While it’s important to build healthy relationships with your tenants, don’t do so at the expense of being a pushover. Letting something slide – like a late rent payment – even once can give the tenant the upperhand in the relationship. Do what you say and say what you mean!

  1. Hire a Property Management Service

If you’re busy working a full-time job and/or raising a family, you might not have the ability to deal with all of the time-consuming aspects of owning rental properties. Thankfully, you don’t have to do it on your own. 

One of the best things you can do as a landlord is partner with a property manager. Property management companies offer tailored services to real estate investors that may include things like tenant screening, property marketing, rental collection, repairs and maintenance, and even eviction services. Consider hiring a local property management service in your area to do some of these tasks on your behalf. 

  1. Put Everything in Writing

If you’re involved with real estate investing long enough, you’ll eventually encounter a situation where somebody tries to claim you did something that you didn’t. Or they’ll attempt to shift the blame or burden for some sort of negative outcome onto your shoulders. And in these situations, written proof is your best form of protection.

Any time you and a tenant agree to something, it should go in writing. (For airtight protection, get a signature. However, even a written email where there’s a clear agreement between both parties can be used as a form of legal protection.)

It’s also wise to keep a log of every point of contact and communication you have with a tenant. A simple spreadsheet works well. Include phone calls, face to face interactions, letters, and even social media interactions. (Depending on the statutes of limitations in your state, a tenant-landlord dispute could end up in court as much as five to six years later. Having these logs can protect you in a disagreement.)

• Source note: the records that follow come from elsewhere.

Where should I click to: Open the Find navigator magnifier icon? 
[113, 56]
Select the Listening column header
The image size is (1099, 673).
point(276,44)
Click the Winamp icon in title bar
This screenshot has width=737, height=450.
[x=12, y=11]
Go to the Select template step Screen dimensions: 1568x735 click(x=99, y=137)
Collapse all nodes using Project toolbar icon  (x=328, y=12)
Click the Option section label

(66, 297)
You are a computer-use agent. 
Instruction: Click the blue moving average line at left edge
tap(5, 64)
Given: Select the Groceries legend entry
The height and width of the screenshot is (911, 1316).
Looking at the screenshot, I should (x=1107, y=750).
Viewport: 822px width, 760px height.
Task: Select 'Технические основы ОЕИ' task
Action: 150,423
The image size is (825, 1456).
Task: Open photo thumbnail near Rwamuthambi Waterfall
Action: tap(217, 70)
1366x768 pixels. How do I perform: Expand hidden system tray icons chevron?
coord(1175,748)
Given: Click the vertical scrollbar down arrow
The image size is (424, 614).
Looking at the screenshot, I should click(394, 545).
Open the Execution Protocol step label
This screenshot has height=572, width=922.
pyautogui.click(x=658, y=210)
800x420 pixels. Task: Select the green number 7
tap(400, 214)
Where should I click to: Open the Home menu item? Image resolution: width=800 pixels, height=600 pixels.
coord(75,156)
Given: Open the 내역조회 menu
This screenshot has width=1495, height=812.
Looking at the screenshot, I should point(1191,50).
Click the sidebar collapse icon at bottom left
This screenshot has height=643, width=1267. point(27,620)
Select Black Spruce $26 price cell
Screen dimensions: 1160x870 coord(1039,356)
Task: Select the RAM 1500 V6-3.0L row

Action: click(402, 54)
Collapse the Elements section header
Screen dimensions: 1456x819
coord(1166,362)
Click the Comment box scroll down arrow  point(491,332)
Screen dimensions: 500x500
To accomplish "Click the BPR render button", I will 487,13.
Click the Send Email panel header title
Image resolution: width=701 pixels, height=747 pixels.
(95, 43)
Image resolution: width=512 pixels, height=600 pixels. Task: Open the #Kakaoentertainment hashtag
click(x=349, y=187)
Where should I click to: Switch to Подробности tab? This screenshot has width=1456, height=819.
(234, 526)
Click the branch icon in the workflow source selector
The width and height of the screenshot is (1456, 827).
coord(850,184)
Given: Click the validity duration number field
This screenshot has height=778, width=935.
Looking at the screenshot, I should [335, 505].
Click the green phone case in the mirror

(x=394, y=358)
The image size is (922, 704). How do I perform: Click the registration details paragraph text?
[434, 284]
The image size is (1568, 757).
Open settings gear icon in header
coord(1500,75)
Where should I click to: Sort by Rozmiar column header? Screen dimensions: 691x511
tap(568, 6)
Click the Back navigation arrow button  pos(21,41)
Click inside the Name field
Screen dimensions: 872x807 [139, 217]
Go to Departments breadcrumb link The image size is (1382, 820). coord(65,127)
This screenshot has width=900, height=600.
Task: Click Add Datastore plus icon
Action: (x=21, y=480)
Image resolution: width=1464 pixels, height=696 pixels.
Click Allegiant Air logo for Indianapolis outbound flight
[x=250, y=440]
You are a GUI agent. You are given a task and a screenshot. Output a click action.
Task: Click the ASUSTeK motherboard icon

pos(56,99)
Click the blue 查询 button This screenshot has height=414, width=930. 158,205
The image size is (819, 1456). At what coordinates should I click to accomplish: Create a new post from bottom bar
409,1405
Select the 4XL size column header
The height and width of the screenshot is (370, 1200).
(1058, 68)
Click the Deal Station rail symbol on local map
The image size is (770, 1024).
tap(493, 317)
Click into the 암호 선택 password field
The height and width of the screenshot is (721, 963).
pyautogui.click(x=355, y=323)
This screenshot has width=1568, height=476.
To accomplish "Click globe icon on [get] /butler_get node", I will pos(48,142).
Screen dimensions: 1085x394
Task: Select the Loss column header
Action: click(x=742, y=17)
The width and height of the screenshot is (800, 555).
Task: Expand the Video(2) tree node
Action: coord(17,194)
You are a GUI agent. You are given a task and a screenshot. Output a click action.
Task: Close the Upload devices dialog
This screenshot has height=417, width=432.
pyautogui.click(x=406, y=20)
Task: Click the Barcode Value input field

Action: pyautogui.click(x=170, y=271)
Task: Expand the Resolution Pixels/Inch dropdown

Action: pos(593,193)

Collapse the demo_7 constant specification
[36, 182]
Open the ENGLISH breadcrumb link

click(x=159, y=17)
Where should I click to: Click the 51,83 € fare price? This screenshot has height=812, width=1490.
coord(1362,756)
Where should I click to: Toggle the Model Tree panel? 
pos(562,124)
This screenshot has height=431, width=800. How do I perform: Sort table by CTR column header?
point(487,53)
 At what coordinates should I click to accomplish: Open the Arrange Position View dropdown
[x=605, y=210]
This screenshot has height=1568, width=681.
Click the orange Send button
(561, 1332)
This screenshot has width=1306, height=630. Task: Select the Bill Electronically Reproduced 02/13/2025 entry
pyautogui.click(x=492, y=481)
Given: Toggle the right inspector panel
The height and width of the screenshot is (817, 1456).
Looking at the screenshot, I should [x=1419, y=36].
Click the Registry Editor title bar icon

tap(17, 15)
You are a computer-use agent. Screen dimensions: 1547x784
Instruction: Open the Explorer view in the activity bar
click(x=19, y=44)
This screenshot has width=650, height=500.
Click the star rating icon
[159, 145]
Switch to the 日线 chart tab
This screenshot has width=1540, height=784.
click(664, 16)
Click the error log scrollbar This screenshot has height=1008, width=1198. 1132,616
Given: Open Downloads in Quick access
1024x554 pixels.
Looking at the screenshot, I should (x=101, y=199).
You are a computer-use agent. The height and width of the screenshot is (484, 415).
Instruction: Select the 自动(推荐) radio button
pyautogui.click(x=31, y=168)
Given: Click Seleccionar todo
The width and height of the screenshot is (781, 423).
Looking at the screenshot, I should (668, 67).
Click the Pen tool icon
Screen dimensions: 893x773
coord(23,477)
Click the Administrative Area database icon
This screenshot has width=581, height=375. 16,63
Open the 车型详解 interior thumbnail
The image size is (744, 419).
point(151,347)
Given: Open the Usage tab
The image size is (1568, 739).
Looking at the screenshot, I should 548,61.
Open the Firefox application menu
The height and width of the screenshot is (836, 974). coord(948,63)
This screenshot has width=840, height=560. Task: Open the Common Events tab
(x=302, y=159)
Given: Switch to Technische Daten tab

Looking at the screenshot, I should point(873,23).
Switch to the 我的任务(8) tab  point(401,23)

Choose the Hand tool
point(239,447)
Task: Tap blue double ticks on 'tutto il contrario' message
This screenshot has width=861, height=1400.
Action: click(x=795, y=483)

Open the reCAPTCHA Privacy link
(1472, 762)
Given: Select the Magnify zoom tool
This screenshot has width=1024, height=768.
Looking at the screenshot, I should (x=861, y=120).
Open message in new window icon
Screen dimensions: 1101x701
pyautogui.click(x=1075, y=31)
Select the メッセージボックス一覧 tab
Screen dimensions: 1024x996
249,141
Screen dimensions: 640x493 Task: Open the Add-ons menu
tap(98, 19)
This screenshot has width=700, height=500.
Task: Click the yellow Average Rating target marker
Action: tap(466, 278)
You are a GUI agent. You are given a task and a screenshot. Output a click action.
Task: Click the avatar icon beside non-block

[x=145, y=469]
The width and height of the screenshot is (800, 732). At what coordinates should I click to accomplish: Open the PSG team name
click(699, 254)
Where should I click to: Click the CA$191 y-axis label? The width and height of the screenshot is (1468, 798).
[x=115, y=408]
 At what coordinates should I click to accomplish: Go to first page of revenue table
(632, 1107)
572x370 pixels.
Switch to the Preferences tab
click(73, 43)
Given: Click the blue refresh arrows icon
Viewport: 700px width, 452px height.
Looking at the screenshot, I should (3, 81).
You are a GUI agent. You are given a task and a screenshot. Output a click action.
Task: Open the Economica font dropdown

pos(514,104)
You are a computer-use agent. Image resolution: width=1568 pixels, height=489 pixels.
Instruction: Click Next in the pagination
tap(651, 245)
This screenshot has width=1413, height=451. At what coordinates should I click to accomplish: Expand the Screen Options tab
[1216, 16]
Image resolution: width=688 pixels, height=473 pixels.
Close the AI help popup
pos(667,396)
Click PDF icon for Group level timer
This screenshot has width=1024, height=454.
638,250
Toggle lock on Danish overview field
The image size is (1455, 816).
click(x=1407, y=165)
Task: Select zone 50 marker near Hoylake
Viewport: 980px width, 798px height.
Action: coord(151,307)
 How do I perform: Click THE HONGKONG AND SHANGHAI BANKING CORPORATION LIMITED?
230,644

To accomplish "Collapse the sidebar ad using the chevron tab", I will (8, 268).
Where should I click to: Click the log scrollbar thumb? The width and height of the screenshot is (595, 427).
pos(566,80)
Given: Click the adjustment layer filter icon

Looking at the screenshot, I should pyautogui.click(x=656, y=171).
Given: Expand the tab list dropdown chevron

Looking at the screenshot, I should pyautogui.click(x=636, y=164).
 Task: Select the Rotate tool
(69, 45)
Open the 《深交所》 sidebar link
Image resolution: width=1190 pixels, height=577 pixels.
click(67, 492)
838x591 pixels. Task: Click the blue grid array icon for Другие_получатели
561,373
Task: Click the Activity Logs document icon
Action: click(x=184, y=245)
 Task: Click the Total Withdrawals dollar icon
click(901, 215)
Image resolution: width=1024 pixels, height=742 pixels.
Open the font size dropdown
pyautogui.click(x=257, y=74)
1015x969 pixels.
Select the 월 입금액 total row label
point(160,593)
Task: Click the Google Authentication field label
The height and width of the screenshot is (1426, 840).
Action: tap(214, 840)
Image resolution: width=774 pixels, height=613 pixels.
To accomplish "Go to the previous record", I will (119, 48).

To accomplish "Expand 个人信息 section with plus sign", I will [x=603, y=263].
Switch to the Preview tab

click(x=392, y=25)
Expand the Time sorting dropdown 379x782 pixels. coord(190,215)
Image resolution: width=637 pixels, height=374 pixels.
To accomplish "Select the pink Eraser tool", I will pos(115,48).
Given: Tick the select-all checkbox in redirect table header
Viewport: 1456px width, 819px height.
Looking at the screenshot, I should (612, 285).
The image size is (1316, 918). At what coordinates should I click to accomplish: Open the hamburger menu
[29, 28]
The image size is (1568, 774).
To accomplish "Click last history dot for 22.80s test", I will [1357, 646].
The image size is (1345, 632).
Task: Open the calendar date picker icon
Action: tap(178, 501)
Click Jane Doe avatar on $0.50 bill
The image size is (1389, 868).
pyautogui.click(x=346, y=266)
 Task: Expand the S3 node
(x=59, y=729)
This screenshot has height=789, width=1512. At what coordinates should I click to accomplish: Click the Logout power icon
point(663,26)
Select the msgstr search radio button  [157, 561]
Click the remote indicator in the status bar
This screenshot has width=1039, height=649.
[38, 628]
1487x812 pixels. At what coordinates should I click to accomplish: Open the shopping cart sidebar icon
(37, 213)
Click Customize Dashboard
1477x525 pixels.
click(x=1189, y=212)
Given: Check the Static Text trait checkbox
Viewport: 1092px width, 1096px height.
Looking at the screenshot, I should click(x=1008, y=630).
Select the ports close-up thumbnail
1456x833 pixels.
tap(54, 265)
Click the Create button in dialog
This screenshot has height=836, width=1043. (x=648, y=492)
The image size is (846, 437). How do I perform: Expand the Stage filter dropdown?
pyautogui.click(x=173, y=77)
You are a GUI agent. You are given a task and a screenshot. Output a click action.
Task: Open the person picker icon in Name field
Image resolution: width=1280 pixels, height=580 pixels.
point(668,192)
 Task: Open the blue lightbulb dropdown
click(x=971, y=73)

Is Rental Property Investing Right for You?

If you’re looking to get started in the real estate investing world, rental properties are a great place to begin. But let’s be clear about one thing: it’s not for everyone. You’ll have to weigh the risks and rewards to determine if this fits your strengths, needs, and desires.

If you find that rental property investing is not a good fit, you can always try other real estate investment niches like raw land, REITs, wholesaling, or even house flipping. Take your time, be patient, and wait for the right fit!